Catalina Infante: "La maternidad aterra, pienso. No fue nunca como nos dijeron que sería"
Tamy Palma y Rosario Mendía
¿Qué pasa cuando una mujer ejerce o se pregunta en serio por la maternidad y no está viva su madre para contenerla, ayudarla, servirle como espejo donde reflejarse? ¿Cómo se lidia con esa ausencia profunda? ¿Se supera alguna vez? Cuatro testimonios dan una respuesta.
El día de mi parto, horas antes de irme a la clínica, di vuelta desesperada cada cajón de mi casa buscando la medalla de Santa Gemita de mi madre. La uso cuando estoy enferma o tengo miedo de enfrentarme a algunas situaciones, pero la perdí. No sé si ese día, quizás fue en algún cambio de casa o alguien la tomó de mi joyero, quién sabe. La cosa es que el día en que empezaron mis contracciones caí en cuenta de que Santa Gemita no estaba. Más tarde en la clínica, en los intervalos de descanso entre mis gritos animales, recordé con rabia esa medalla. Me preguntaba quién cresta la tenía, por qué no estaba ahí pariendo conmigo.

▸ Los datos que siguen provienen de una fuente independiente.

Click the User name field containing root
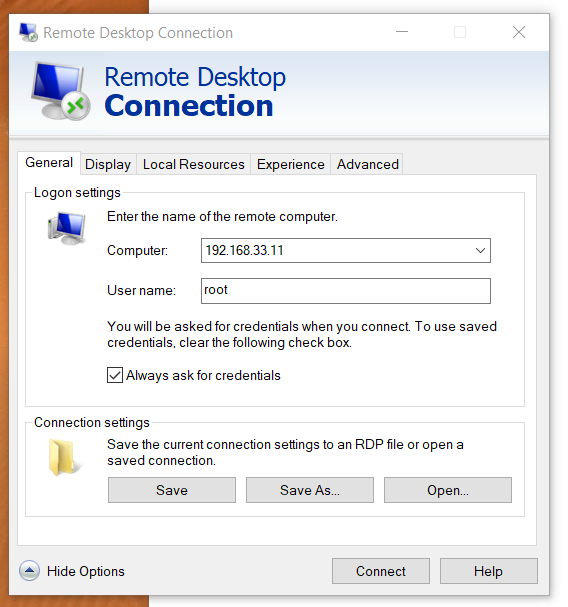This screenshot has height=607, width=568. (x=346, y=291)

Son pocos los objetos que tengo de mi madre, los he perdido casi todos. No suelo perder las cosas, pero las suyas sí, me abandonan, se extravían de mí, como si todo lo de ella estuviera condenado a desaparecer. Hoy sólo me queda un anillo de piedra morada, que tampoco encontré para llevarme ese día. Cuando me preguntan por él, digo que me lo regaló mi madre, pero no es cierto, lo tomé de su clóset meses después de que muriera de cáncer. Sus cosas quedaron allí varios años, sus bolsillos llenos de papeles, su ropa perfumada, los zapatos cansados. Cada cierto tiempo abría ese armario y revisaba todo, daba vuelta las carteras buscándola a ella, por si se hubiera quedado allí escondida, entre las boletas de cosas que alguna vez compró o la letra de un cheque a medio hacer. En una de esas visitas intrusivas a su memoria tomé el anillo de piedra y me lo puse. Me hice una promesa a mí misma que no recuerdo en detalle, pero contenía la determinación de que la vida podía ser distinta, de que ese dolor tenía que desaparecer. De alguna forma desapareció. Con los años, se fue yendo de mí al igual que sus objetos.

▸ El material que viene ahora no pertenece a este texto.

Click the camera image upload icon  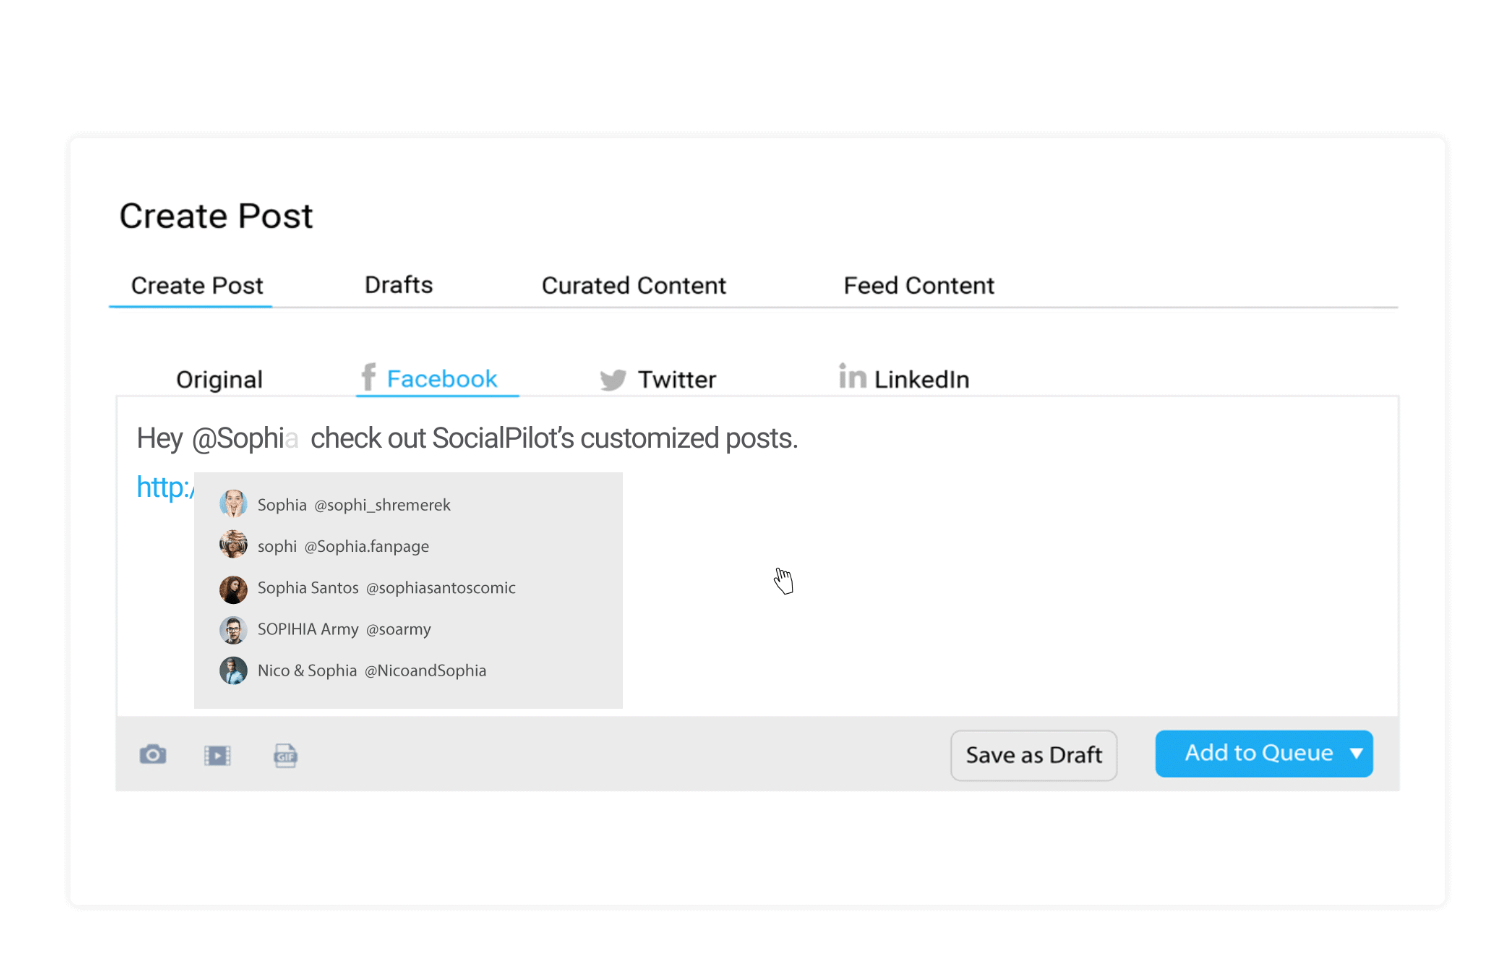click(x=153, y=754)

Cuando era más chica la gente me preguntaba; ¿la echas de menos? Nunca sabía contestar esa pregunta. Se echa de menos el verano, se echa de menos a un pololo que se fue de viaje, se echa de menos la palta al desayuno cuando se te olvidó comprar. A una madre que se muere no se la echa de menos, es otra cosa lo que pasa, difícil de nombrar. Quizás en otro idioma exista esa palabra, quizás deberíamos inventarla, un conjunto de letras cuyo sonido contenga ese vacío aterrador. Sólo aprendemos a vivir así, medio rotos, como si nos hubieran sacado un órgano vital y en su lugar hubiera quedado un agujero negro a la vista de todos. Te sientes quebrado, pero con el tiempo el cuerpo aprende a funcionar así, y de pronto la vida nos parece otra vez normal. Cuando llegué de vuelta de la clínica a mi casa, sin la medalla y con un hijo hermoso, ese agujero se hizo más negro. ¿Qué sé yo sobre ser madre? No sé absolutamente nada. Te haces esa y todas las preguntas, mientras tu hijo llora y tus heridas sangran, y la maternidad te atropella desprevenida, y la respuesta es siempre un silencio detenido. Te preguntas dónde está, por qué no está, por qué mierda no está.
Siento la ausencia de esa medalla de Santa Gemita frente a mis miedos, y el anillo de piedra morada desaparece entre mis cosas cuando lo necesito, como burlándose de mí. Me pregunto a mí misma si la echo de menos y sigo sin saber qué responder. Pongo una foto de nosotras en mi velador para anclarla en la memoria, por miedo a que un día despierte y su recuerdo se haya desvanecido. En la foto tengo la misma expresión que mi hijo pone cuando le leo cuentos sentado sobre mí. Los dos sonreímos y bajamos la mirada hacia un lado con la convicción de que hay alguien en el mundo que nos alberga por completo. Así también lo creía yo, lo creemos todos los hijos, que esa completitud será eterna. Las madres sabemos que no y habitamos esa pérdida anticipadamente. La maternidad aterra, pienso. No fue nunca como nos dijeron que sería. El mundo se cuenta una historia; sólo las madres sabemos la otra. Recién ahora entiendo que no necesito objetos, medallas ni piedras para recordarla, tengo mi agujero. Me ayuda a entender que de eso se trata todo esto, de habitar y sostener ese vacío; que a ser madre se aprende desde allí.
*Catalina Infante es escritora. En 2018 publicó el libro Todas somos una misma sombra.